It’s all fine and dandy for advice columnists to write about “putting yourself out there” romantically, or “staying positive” on the job hunt. That’d be just peachy, if I had picked up your article to save on a psychiatric bill– but I’m not here for my mental health, I’m here to figure how to get results. I don’t need your feel-good platitudes, I need a damn job.

What I realize more and more each day is that, for most people in this world, you only get what you want if you barrel into an obstacle with the bull-headed determination to refuse anything other than success. [Trust fund babies can politely bite me.] You might smash half the china shop, but at least it’s progress– right? You sure as hell won’t get anywhere sitting on your ass, unless you’re looking for obesity and a cardiac trip to the ER. So walk up to the cute person at the party, introduce yourself, and show some damn initiative.

College: one educational step forward, two financial steps backwards, and a professional step upside-down.

Clearly, I’m in a feisty mood this week. [Or maybe it’s just frustration? I’ll go with both; they tend to go hand-in-hand with me.] My restaurant is closed for the next few months for renovations, and I’m left not only looking for a real job, but without the measly paycheck I’ve subsisted on the past year to support my fanatic career hunt.

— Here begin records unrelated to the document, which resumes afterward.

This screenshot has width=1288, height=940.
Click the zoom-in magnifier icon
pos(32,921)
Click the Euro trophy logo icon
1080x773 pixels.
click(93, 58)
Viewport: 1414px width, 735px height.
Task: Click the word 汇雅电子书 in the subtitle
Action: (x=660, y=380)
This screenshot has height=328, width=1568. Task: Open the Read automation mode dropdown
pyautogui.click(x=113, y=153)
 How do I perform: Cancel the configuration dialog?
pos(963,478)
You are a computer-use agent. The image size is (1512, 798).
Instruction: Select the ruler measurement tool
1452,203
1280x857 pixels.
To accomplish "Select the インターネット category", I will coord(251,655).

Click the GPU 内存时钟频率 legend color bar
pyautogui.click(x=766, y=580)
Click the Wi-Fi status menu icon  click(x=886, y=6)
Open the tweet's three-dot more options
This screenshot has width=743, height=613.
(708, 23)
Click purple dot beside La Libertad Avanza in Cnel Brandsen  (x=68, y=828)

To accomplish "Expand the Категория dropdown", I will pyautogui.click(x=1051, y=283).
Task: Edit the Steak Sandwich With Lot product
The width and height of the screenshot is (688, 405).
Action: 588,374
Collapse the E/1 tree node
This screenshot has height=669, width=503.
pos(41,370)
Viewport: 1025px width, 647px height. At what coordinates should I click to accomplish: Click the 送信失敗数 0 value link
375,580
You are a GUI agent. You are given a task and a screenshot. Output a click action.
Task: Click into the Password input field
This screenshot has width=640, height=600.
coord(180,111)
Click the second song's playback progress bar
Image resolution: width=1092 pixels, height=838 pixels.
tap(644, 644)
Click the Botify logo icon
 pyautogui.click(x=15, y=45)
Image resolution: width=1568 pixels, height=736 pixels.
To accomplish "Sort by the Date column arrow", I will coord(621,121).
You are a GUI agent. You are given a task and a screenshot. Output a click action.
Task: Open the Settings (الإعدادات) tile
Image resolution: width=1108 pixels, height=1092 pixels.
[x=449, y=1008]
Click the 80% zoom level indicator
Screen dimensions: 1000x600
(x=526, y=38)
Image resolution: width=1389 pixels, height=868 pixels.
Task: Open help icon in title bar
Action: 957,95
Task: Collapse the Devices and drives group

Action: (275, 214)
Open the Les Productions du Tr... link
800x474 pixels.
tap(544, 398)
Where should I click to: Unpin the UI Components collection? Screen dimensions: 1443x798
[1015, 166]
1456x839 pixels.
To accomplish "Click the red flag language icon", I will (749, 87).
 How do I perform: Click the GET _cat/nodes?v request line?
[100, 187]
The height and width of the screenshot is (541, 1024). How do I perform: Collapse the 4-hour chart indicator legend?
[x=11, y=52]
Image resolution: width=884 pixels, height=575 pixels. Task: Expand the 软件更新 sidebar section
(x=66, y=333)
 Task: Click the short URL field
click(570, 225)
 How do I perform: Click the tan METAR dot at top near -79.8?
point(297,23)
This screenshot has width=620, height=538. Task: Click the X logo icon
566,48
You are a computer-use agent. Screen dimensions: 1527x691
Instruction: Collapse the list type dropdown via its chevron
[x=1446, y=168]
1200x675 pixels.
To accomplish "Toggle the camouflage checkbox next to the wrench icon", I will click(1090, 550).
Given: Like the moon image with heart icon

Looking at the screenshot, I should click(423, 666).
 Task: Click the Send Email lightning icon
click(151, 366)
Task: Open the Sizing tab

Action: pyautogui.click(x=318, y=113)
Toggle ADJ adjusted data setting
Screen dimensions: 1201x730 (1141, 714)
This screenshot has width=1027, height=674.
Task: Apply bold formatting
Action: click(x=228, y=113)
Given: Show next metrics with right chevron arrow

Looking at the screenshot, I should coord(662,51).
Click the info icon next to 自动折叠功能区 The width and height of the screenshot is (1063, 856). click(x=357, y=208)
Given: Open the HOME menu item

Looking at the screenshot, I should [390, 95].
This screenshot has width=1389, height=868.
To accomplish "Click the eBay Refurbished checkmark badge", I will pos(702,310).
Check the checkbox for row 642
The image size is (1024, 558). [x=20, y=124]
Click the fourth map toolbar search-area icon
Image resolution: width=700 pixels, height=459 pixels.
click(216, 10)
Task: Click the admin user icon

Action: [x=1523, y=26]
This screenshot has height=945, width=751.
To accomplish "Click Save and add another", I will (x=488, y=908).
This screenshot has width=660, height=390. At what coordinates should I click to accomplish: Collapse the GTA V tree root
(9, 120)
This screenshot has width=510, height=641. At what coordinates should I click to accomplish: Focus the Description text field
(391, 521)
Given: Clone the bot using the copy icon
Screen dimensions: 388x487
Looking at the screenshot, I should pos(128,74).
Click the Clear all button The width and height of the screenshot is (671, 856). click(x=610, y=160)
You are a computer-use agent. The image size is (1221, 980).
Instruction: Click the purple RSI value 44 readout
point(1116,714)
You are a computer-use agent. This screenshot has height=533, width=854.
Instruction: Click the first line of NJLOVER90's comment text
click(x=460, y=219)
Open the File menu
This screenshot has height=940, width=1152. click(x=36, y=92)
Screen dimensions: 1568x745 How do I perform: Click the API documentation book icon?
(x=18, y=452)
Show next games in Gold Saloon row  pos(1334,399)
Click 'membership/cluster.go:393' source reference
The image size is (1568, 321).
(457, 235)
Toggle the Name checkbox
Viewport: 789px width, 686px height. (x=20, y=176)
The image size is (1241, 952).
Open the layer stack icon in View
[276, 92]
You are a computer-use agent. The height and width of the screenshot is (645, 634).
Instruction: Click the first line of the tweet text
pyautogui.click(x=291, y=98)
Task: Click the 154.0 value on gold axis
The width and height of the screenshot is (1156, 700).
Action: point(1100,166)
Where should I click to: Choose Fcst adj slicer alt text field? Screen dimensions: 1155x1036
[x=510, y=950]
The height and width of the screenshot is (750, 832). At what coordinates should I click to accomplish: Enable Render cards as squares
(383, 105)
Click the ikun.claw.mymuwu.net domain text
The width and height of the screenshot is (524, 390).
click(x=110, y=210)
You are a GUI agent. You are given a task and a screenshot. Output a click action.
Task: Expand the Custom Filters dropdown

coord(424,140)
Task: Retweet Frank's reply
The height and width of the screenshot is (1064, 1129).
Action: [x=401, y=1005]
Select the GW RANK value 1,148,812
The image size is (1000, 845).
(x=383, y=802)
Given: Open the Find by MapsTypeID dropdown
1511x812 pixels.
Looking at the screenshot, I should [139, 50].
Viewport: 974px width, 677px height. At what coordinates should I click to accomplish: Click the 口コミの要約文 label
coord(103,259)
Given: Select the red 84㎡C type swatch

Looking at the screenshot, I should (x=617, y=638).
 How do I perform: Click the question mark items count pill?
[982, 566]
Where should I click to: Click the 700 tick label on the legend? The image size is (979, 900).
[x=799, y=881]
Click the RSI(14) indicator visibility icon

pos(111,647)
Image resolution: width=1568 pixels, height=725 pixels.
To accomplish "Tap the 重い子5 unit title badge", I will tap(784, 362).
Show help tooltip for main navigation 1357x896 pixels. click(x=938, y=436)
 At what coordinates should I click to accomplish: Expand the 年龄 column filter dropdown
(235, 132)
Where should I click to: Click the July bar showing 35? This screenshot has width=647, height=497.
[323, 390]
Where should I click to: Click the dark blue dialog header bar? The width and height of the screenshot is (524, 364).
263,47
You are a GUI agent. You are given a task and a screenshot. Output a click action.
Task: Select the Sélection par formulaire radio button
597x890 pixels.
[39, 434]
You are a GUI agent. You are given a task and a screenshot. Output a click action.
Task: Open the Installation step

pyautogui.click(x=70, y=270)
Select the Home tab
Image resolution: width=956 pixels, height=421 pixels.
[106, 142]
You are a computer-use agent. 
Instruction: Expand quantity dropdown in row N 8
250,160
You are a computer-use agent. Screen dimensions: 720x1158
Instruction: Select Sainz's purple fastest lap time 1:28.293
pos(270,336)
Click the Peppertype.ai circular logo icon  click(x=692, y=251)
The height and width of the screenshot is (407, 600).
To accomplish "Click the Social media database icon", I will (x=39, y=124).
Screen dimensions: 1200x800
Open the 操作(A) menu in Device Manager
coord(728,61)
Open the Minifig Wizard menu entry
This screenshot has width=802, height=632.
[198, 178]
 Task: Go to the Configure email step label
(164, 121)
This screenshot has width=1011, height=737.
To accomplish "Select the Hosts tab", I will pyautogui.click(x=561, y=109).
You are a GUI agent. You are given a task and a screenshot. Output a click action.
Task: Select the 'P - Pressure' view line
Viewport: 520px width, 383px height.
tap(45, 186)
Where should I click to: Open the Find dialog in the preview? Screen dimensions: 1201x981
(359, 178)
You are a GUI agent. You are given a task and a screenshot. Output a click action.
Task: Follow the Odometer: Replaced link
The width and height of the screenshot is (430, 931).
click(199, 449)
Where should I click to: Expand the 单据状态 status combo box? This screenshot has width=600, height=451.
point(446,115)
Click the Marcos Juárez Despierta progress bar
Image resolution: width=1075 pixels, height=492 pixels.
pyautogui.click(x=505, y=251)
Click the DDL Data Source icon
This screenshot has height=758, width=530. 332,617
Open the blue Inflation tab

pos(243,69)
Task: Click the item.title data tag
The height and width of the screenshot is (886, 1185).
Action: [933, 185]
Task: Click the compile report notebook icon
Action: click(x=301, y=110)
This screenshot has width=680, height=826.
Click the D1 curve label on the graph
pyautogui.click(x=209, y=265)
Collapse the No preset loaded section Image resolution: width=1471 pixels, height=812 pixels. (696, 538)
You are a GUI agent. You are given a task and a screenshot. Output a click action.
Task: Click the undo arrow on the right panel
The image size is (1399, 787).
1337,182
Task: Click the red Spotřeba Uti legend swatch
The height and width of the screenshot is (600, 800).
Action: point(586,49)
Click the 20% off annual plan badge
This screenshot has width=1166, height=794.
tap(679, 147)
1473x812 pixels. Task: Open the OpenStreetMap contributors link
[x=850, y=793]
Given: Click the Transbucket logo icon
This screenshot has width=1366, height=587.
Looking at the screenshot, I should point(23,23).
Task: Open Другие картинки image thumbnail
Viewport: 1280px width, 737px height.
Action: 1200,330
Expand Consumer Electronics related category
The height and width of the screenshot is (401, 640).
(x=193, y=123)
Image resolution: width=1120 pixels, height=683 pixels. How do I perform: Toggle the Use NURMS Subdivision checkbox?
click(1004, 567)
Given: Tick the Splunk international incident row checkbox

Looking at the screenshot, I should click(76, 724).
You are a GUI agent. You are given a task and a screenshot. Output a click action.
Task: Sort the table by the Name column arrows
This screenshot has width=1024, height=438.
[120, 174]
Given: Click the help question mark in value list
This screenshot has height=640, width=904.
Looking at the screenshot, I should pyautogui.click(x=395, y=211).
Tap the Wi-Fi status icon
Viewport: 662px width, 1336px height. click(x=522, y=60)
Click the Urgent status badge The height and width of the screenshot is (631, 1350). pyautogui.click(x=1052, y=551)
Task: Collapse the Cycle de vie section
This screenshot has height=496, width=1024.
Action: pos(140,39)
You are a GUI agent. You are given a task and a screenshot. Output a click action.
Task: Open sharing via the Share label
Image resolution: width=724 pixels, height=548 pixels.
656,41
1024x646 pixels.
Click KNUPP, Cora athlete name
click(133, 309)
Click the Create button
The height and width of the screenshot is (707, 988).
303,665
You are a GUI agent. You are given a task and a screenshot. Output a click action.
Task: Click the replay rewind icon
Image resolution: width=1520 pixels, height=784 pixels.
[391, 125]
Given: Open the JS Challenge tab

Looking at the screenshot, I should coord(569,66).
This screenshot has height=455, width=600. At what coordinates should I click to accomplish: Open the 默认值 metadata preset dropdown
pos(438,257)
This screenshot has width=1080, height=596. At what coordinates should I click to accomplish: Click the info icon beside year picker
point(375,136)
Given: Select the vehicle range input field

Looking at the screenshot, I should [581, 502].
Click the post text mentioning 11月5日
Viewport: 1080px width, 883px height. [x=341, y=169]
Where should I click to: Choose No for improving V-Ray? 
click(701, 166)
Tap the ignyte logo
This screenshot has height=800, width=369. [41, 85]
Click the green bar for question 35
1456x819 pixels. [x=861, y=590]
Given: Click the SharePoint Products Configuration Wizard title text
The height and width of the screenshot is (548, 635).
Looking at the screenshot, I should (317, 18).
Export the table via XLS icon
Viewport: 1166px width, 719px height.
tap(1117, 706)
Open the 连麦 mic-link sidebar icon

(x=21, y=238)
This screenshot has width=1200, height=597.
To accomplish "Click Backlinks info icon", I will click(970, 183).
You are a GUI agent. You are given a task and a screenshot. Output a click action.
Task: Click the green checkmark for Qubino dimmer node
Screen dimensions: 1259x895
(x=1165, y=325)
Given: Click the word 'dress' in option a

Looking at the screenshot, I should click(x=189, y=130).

This is a terrifying time, folks. I have a three-digit bank balance and bills due in two weeks. My conclusion: I need to up my game, pronto. Evidently, the 100+ applications I send out a week aren’t cutting it, and the two staffing agencies I’m a candidate for haven’t helped. At most, they get my hopes up for a day or two a week, only to promptly smash them with a “the client chose someone with more relevant experience”. Which, to me, only says: “Hey, Jules, another employer thinks you’re irrelevant!” Well, fuck you kindly, too. I didn’t want to process your advertising information anyway.

Drastic times call for drastic measures. A friend told me that one of his buddies got a job last year by walking her resume straight in to HR. The ad only specified no calls. So I’m compiling a list today of places to drop in for mild harassment next week! Hey, it’ll be lovely: “You asked for no calls, but said nothing about walk-ins, so I thought I would hand it in personally and say hello.” That’s charming, right? Right??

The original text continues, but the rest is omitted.